++++ SELECTED TEXT
I have to say I like how the new version of the opera browser comes integrated with JAVA. I also have to say though, that it is one of the only browsers that puts an advertisement on your screen unless you pay for a registered version. It comes with many advantages, but I find that to be one major disadvantage.


----------



## bellgamin (Apr 6, 2001)

I am an avid Opera user of long standing. I bought it, so NO ads.

Neither IE nor Netscape are TRULY free. Both of them have numerous strings attached, even though they are not monetary strings. At least, not at first glance.

There's nothing I can add to Jakoval's excellent write-up except to encourage those who like Opera to buy Opera.

Aloha from Hawaii,
Bellgamin
======
I majored in liberal arts. Would you like fries with that?


----------



## Linkmaster (Aug 12, 2001)

Hi everyone,
Thanks to everyones input I decided to try Opera. I was so impressed that I purchased it ( with the Wifes permission of course) I am very pleased. It is faster and more stable. I do have one question. Some links dont show up such as in yahoo mail. But thta is minor . if someone could give me a few tips it would be appreciated.
Thanks again!


----------



## hewee (Oct 26, 2001)

jakoval,

Thanks there. I never knew that Opera had email.

I still like Netscape and Messenger the best.
But I never tried Opera yet.


----------



## oscar51 (Nov 13, 1999)

TW56:

Welcome to the Opera users club. I used Netscape (Win3.1) from Fall '96 until Fall '99 when I switched to Opera because Netscape would not load on my new Win98SE machine. Prior to switching, Opera had been my backup browser used only occasionally. (In those days Opera offered a free 30 "user-days" trial period, so I had to ration my days.) I paid the $35 going price at the time and have never regreted it.

I use Opera only for browsing and very occasional visits to the Opera newsgroups to check on bug reports, etc. I use Eudora and FoxMail for email.

Potential tip: If you are not using Spycatcher or a similar program to obliterate pop-ups, you can turn them off in File>Preferences>Windows>Browser windows>Pop-up windows: Refuse pop-up windows

Also note: Opera will choke on poorly coded web pages and certain password-protected pages. In these cases I have to revert to IE5. Opera has a few other bugs, but it's part of your homework to find them


----------



## ksuwyldkat (Nov 9, 2000)

I recently got Opera 6.0. It does have some glitches on some sites, but for the most part it is excellent. I use it to do searches quicker than IE or Nav. As for the advertising, it is not that bad. I only have one banner and it does not bother me. If it does start, I will ante up the $39 bucks to get rid of it.


----------



## calebo (Mar 11, 2002)

I use opera occasionlly, but can't load Hotmail, any tips?


----------



## oscar51 (Nov 13, 1999)
++++++++
→ SHORT TASK 1:
Answer these from the Opera forum thread:
(a) How much did oscar51 pay for Opera?
(b) Which version of Opera did ksuwyldkat recently get?
(c) Where does bellgamin send greetings from?
→ SHORT TASK 2:
Update part of the Opera forum thread. Begin at the words "## bellgamin (Apr", stop after "at first glance.", and replace "Netscape" with "Mozilla".
→ SHORT TASK 3:
Write the next part of the Opera forum thread, starting after its last line.
++++ DATASET SECTION
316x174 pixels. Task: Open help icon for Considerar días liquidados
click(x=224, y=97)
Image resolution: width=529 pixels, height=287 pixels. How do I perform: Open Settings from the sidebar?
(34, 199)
++++++++
→ TASK RESULT 1:
(a) $35
(b) Opera 6.0
(c) Hawaii

→ TASK RESULT 2:
## bellgamin (Apr 6, 2001)

I am an avid Opera user of long standing. I bought it, so NO ads.

Neither IE nor Mozilla are TRULY free. Both of them have numerous strings attached, even though they are not monetary strings. At least, not at first glance.

→ TASK RESULT 3:
I don't have a Hotmail account so I can't duplicate or suggest an answer to your problem. Opera works fine with my Operamail (it better!), Eudoramail, and Linuxmail accounts. I do occasionally have a problem with some password-protected pages -- e.g., I can't use Opera to login to my own billing records via my ISP's home page. Of course, there's always the possibility that MSN has their sites fixed to block Opera users. Wouldn't be the first time...


----------



## richardp (Jan 11, 2002)

Im usin opera 6 now and its the best thing since sliced bread but the downloads cound be better so you can resume but i use gozilla for that


----------



## richardp (Jan 11, 2002)

hotmail works fine wiv me


----------



## Tech for Glory (Sep 14, 2000)

Opera rocks. Perhaps once I reformat my computer this summer, I may consider shelling out the dough to support this worthy cause.

I'm a multitasker, so by far the best ability is that you only see ONE Opera window in your task bar, but you can have tons of Opera windows open at the same time.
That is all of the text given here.